People surround her in a cacophony of movement and sound, yet she remains still. I can tell that she has not accepted this new world that she has been thrown into.

A sense of foreboding fills her look. The whites of her eyes are glazed with sadness and despair. Her knees are pulled up, in full protective mode. Despite the defensive shield she has drawn around herself, I can see that she wants me to notice her and listen to her story.

I approach her, but like a mirage who broke its earlier promise, she dissipates when I near.

I close my eyes and call to her again.

What happened? How can I help free your spirit?  

Just like that, she comes in to focus.

She tells me she was brought to the orphanage with no explanation.

She feels confused and lost. She wonders what happened to her family and I wonder why they just discarded her like that. She tells me that she tried to escape several times that first day, but like a stray dog, the men at the gate chased her back. When darkness closed in on her first night, she tells me that she and her siblings huddled together and wailed. She thought about her loving nomadic grandmother as she sobbed, wanting to go find her. She was sure her grandmother would have the fire burning to guide her home.
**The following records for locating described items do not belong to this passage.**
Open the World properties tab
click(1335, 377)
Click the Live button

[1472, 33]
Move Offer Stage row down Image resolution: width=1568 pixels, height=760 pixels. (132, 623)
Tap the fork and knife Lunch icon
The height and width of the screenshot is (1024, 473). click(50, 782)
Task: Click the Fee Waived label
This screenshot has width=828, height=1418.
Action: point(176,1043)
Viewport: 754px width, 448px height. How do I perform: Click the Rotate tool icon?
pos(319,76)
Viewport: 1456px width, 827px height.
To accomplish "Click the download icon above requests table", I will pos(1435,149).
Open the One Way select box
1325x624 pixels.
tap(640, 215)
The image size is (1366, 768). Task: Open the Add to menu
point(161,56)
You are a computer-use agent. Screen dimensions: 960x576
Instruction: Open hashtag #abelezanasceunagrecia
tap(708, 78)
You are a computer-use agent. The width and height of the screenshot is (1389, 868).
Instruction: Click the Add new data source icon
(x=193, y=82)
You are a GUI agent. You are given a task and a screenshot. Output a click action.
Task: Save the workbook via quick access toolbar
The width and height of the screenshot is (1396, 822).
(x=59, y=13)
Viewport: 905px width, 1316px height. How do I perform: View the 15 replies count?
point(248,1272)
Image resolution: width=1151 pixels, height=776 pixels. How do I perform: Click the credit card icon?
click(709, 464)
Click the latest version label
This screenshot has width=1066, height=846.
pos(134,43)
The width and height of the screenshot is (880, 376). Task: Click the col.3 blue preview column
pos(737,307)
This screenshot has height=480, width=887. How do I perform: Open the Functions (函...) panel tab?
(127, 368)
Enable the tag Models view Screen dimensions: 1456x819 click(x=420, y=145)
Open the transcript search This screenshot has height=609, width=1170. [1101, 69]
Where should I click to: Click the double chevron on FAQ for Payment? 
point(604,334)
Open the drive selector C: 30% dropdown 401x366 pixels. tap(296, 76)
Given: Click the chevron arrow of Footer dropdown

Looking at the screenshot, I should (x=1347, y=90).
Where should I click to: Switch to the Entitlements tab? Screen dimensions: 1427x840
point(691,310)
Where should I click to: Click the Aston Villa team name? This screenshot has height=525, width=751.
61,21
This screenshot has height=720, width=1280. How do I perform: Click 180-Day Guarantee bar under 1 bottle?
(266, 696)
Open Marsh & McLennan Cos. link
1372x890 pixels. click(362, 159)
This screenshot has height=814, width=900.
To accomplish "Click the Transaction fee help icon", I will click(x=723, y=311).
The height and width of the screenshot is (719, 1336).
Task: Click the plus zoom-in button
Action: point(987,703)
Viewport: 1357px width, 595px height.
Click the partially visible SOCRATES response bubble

But none of her family members came, only her new blond, blue-eyed caregivers.  

She knows her mother cannot come - she is dead and buried. Her father is already busy with his new wife and family. And her grandmother is far off in the nomadic lands. But where is her rich aunty who lives in this very city?

She tells me that they wailed for a whole month yet no rich aunt showed up at the gates of the orphanage. Her older sisters come to visit, bringing sweets and love, but are too young to take them all in yet..

The tall white man notices the girl with the blue dress sitting alone. Adjusting his camera, he walks toward her.

“Smile for me, Shugri”, he coaxes. Pulled from my sadness, I turn my head to see Nicholas. I know this man. He has been caring for me every day since I arrived, more than my own family. I want to make him happy as well, so I feign a smile as I look over my shoulder.